Search for the word "screenshot" in the entries. Each line that holds it should be copied.

- Opening Delimiter -

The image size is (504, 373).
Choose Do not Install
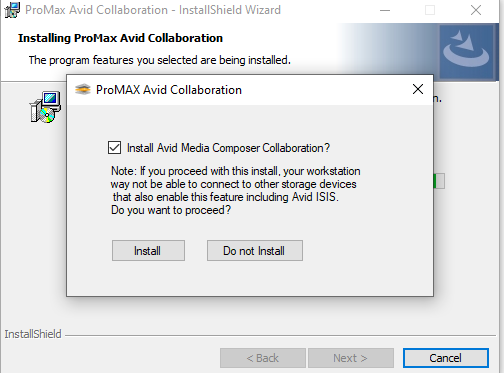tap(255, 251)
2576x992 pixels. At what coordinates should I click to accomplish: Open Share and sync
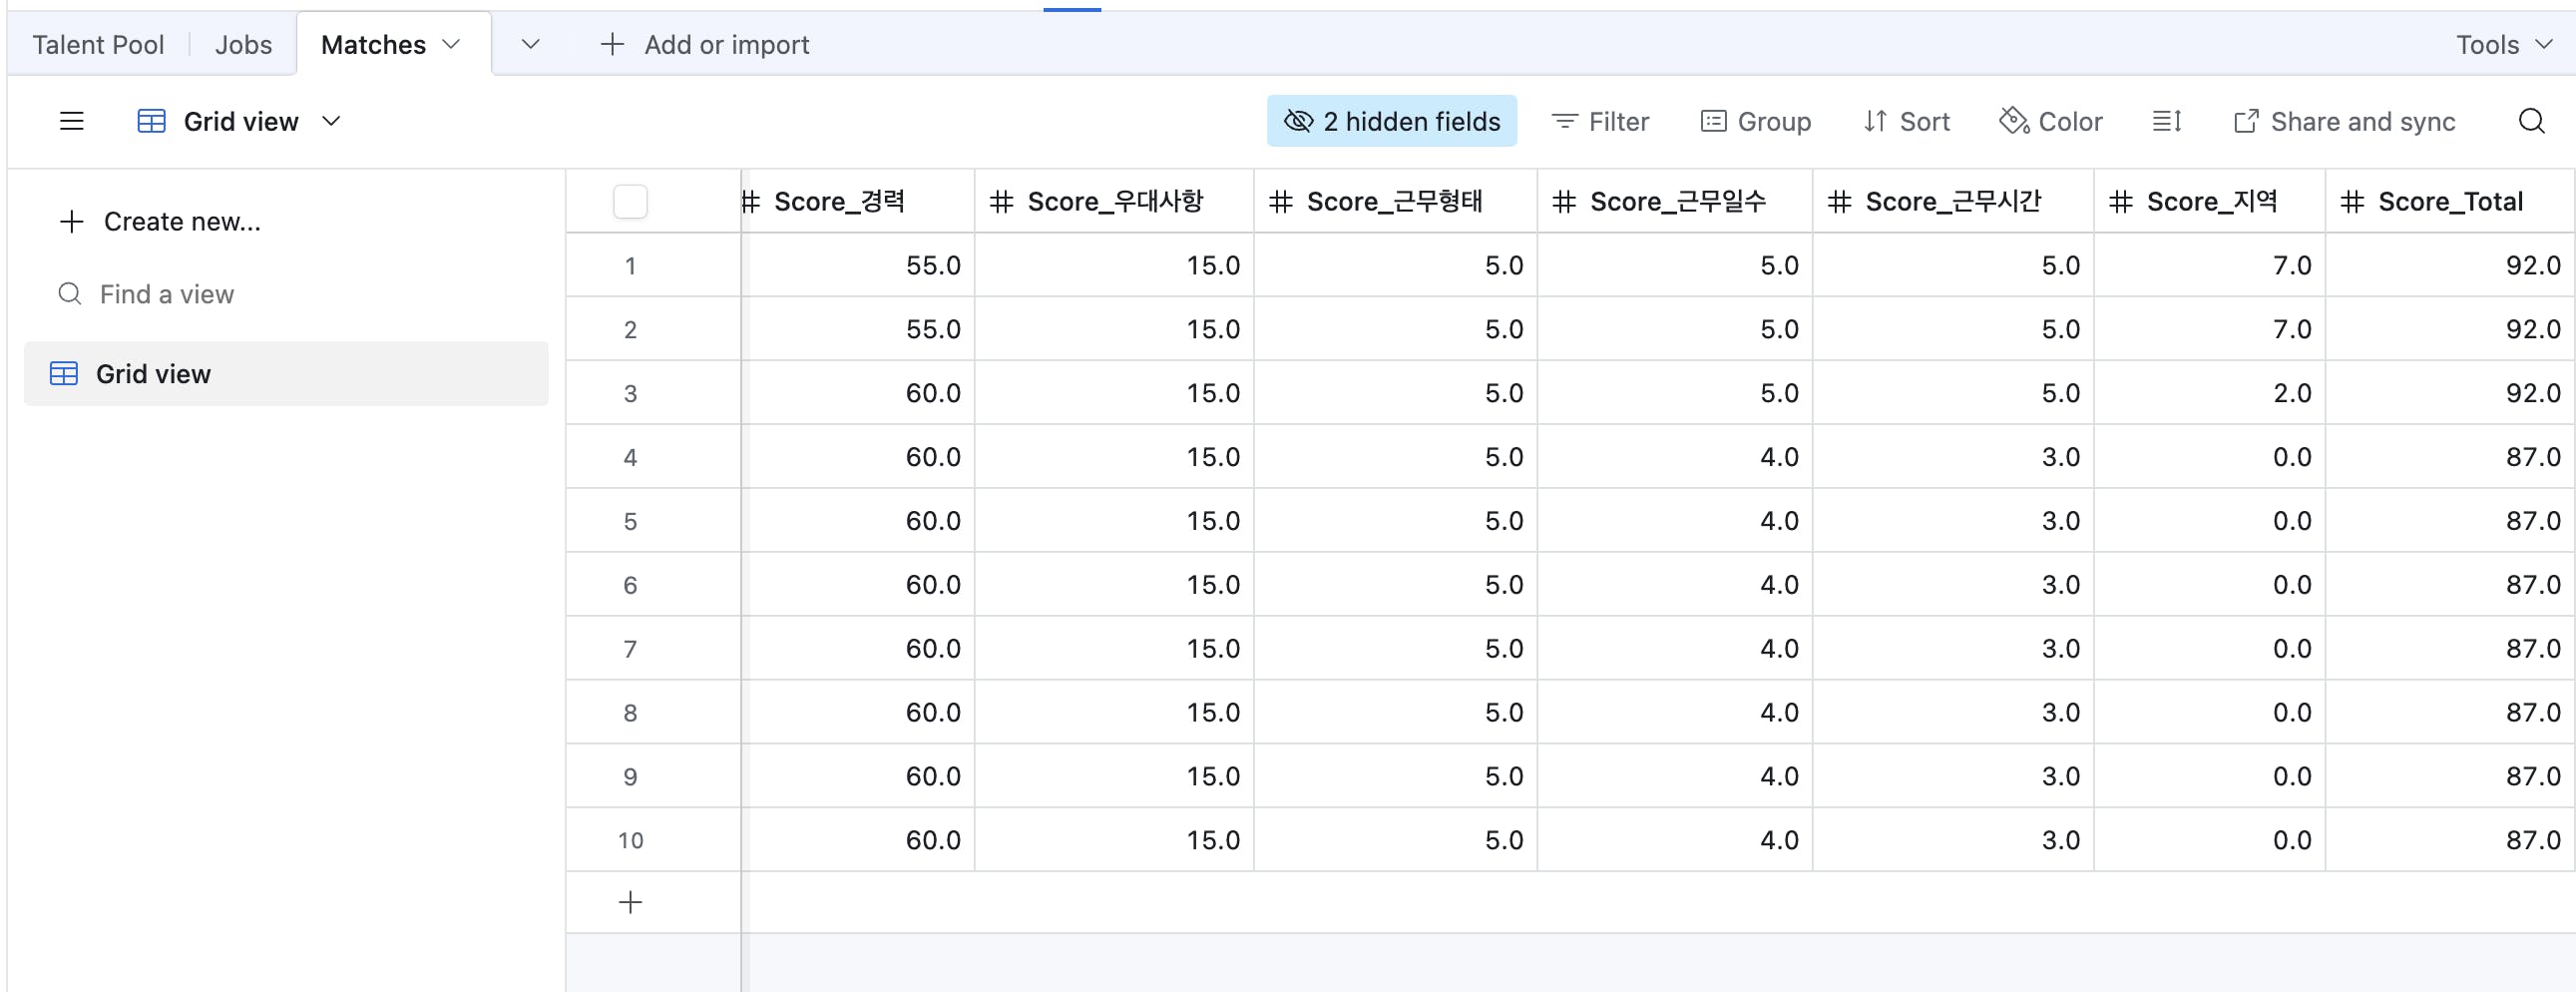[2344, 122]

- Closing Delimiter -
- Opening Delimiter -

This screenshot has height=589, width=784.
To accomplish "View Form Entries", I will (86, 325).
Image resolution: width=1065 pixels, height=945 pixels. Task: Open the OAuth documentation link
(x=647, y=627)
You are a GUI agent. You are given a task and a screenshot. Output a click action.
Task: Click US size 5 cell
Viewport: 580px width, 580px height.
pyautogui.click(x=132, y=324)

- Closing Delimiter -

* _SOLUTION TO THIS EXERCISE_
This screenshot has height=589, width=784.
You are a GUI agent. You are given a task and a screenshot. Output a click action.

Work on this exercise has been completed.